There are only two references with usage of the word, incomplex, cited on Stanford Encyclopedia of Philosophy. One is from William of Ockham (1287-1347) with his explanation of the differences between intuitive and abstractive cognition. The other is from Adam de Wodeham (1295–1358) on the same topic, in his Lectura Secunda (which apparently he learned from Duns Scotus (1266-1308)). So it was familiar to Medieval philosophers and theologians.
Incomplex is (or should be) familiar to at least a few philosophers. Quoting from Phases of Thought in England, by Meyrick H. Carré (c.1949, p.157), who first quoted Ockham's work in the original Latin:
Intellectus nullum propositionem potest formare nec per consequens apprehendere, nisi primo intelligat singularia, id est incomplexa.
Then proceeded to make his own use of the word:
Incomplex abstract knowledge furnishes us with immediate and necessary judgements...
Gottfried Wilhelm Leibnitz, in Human Understanding (c.1896, pages 21, 237, and 398), was very familiar with the term:
...what the logicians call an incomplex term...
Cause is that which produces a simple or incomplex idea; effect is that which is produced.
...certain logicians of the Reformation who were in some measure of the party of the Ramists, were not wrong in saying that the topics or orders of invention...serve as much for the explication or very detailed description of an incomplex theme, i.e. of a thing or idea, as for the proof of a complex theme, i.e. of a thesis, proposition, or truth.
And there are numerous independent references to the word, including the 1913 edition of The Oxford English Dictionary, vol. 5 (H-K), p. 166 (along with Roget's Thesaurus and many more dictionaries).
An Outline Of Modern Knowledge, by F. Aveling (c.1932, p.332) 
Primitive and incomplex wholes become more complex and fully structured...
Basic Writings of Saint Thomas Aquinas, vol. 2, Edited by Anton C. Pegis (c.1945, p.1054)
Under the first head there are ten points of inquiry: (1) Whether the
object of faith is the First Truth? (2) Whether the object of faith is something complex or incomplex, i.e., whether it is a thing or a proposition?
Although I found plenty of references for incomplex, some might seem too obscure and dull for most readers. So I've attempted to round up a few instances in literature:
The Mistress of the Ranch, a Novel, by Frederick Thickstun Clark (c.1897, p.16)

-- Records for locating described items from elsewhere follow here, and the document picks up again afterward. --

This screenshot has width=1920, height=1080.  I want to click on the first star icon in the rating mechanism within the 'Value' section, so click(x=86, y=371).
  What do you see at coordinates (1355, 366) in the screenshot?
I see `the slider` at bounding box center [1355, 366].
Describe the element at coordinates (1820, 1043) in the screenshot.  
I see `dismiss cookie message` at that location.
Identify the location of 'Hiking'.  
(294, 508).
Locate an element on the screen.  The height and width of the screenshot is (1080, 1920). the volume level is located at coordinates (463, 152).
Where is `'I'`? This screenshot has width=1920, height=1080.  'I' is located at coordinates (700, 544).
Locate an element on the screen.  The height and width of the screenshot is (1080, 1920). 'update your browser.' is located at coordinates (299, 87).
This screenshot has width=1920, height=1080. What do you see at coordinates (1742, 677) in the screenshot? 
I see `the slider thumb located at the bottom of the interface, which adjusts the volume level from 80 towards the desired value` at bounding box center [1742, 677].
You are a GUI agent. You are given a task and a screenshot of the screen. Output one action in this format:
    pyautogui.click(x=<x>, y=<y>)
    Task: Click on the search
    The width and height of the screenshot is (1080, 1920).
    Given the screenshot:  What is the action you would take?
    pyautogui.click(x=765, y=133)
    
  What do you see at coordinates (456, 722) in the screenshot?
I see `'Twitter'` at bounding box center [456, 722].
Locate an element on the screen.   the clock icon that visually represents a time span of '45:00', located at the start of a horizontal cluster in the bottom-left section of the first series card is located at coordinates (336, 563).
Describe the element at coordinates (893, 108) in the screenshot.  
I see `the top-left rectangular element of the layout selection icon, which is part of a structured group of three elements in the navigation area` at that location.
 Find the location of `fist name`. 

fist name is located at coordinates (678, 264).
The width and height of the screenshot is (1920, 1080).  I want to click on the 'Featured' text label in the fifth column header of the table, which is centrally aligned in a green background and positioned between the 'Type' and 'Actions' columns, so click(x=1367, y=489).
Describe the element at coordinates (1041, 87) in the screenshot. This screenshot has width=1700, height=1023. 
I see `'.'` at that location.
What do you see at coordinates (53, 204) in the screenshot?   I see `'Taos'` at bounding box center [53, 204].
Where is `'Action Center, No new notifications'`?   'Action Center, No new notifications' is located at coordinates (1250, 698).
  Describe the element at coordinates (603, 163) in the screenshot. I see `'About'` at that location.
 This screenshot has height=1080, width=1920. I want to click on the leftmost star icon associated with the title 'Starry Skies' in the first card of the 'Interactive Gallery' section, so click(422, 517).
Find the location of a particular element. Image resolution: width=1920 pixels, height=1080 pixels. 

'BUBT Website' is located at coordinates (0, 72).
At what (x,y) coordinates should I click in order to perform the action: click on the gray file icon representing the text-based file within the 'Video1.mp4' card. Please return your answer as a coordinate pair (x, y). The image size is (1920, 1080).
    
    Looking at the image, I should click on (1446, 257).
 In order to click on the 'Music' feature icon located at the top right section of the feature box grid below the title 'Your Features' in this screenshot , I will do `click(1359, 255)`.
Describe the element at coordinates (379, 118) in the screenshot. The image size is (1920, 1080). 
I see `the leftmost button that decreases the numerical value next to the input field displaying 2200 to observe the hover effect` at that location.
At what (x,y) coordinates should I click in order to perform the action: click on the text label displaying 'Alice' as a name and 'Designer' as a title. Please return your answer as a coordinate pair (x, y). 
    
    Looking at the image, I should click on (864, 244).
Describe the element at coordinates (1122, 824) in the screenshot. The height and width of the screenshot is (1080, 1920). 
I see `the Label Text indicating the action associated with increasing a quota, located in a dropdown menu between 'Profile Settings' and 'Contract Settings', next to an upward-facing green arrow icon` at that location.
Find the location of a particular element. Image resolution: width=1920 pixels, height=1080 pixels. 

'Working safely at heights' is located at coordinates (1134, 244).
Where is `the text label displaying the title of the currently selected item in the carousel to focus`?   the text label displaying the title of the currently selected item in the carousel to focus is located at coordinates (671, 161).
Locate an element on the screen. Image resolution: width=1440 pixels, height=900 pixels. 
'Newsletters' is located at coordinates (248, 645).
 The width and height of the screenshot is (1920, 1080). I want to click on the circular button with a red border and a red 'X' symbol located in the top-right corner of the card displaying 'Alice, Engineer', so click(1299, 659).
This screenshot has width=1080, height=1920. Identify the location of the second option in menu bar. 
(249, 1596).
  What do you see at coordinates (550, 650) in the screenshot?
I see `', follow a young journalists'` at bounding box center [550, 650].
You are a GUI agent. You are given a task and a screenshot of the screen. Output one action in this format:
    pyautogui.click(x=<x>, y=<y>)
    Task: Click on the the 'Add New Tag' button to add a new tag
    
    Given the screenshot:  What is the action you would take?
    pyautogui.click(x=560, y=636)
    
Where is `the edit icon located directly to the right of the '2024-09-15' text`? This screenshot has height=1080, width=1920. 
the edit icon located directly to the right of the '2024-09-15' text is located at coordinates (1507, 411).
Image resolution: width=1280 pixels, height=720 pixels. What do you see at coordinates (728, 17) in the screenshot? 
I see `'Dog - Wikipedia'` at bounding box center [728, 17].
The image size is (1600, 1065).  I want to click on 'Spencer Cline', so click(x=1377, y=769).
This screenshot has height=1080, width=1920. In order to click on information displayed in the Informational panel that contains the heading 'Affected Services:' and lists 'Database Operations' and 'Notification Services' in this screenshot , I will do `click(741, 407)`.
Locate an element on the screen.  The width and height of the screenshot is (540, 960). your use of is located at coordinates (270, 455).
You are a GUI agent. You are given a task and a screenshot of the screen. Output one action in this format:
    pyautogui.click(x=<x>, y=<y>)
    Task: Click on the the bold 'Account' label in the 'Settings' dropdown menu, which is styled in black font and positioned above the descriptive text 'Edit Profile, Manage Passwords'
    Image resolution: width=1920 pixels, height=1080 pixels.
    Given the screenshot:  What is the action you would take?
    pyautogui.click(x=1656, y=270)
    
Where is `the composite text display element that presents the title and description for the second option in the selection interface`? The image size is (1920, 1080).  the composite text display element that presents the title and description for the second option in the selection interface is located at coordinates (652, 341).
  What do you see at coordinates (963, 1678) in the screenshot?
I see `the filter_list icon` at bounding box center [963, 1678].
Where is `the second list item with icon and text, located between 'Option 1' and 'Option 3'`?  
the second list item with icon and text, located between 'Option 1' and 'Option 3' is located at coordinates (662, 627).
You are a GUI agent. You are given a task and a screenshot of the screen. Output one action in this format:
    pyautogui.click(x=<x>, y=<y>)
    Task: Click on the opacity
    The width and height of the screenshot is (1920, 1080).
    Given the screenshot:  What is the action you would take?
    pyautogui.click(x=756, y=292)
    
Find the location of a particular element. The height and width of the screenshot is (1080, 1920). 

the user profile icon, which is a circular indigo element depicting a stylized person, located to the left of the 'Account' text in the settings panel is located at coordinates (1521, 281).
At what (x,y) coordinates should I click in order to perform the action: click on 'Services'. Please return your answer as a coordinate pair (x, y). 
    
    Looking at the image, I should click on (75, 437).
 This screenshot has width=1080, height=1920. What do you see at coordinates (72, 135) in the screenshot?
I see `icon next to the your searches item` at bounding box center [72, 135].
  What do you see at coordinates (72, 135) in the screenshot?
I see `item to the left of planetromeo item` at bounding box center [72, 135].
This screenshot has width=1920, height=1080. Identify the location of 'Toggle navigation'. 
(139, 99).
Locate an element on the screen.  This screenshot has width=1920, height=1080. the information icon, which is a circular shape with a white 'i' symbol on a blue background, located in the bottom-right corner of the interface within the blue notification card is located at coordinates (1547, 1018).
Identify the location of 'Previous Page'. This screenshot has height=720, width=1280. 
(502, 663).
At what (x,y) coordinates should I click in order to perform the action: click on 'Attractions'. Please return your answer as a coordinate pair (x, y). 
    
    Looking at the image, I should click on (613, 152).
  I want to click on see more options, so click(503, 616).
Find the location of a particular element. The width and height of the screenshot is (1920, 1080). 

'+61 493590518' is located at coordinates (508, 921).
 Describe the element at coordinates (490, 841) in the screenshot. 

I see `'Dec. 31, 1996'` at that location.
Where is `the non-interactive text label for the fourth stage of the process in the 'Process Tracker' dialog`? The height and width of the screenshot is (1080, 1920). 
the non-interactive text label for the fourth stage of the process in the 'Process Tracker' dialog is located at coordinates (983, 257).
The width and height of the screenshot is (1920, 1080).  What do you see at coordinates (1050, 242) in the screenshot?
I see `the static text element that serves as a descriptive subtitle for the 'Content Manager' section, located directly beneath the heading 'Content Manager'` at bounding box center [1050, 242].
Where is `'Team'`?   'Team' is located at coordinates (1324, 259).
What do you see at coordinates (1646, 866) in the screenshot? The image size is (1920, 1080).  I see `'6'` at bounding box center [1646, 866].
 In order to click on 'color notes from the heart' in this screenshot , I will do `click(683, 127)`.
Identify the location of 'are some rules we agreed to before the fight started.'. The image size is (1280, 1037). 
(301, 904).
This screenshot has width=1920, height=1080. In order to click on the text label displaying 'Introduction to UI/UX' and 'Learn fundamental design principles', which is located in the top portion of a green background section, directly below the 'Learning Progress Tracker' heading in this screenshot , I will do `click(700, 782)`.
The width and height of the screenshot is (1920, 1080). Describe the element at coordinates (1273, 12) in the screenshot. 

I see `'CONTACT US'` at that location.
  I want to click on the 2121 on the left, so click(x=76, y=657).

Sam turned his full face upon her. It was a face capable of only one expression at a time, and that of some big, incomplex emotion.
The Strangers' Banquet, by Donn Byrne (c.1919, p.180)
He was too incomplex to worry about styles for men or what suited him.
In Main Currents in Nineteenth Century Literature, by Georg Morris Cohen Brandes (c.1906, p.295), speaking of Théophile Gautier:
...when (as in "Le premier rayon de mai") he reproduces the simple, almost sensual, at any rate perfectly incomplex, feeling of happiness produced by the close vicinity of the beloved one.
The Country Parson and Albert Savaron, by Honoré de Balzac (c.1897, p.152)
Who is there with a thinking brain or a wounded heart that can pass through a forest and find the forest dumb? Before you are aware its voice is in your ears, a soothing or an awful voice, but more often soothing than awful. And if you were to examine very closely into the causes of this sensation, this solemn, incomplex, subduing, and mysterious forest-influence that comes over you, perhaps you will find its source in the sublime and subtle effect of the presence of so many creatures all obedient to their destinies, immovable in submission.
So many great writers and thinkers have produced fine literature and ideas with the term, incomplex, that it seems a pity not to easily recognize its meaning and perhaps even to keep it alive with modern usage.
- "An Incomplex Introduction to Complexity-based Cryptography."
...is an elegantly phrased, creative, and clever title. It's a mouthful, but I like it. Oh, and to answer the question specifically:
- Yes, incomplex is a legitimate word.
- Yes, anyone should feel free to use it whenever they like (in context, of course).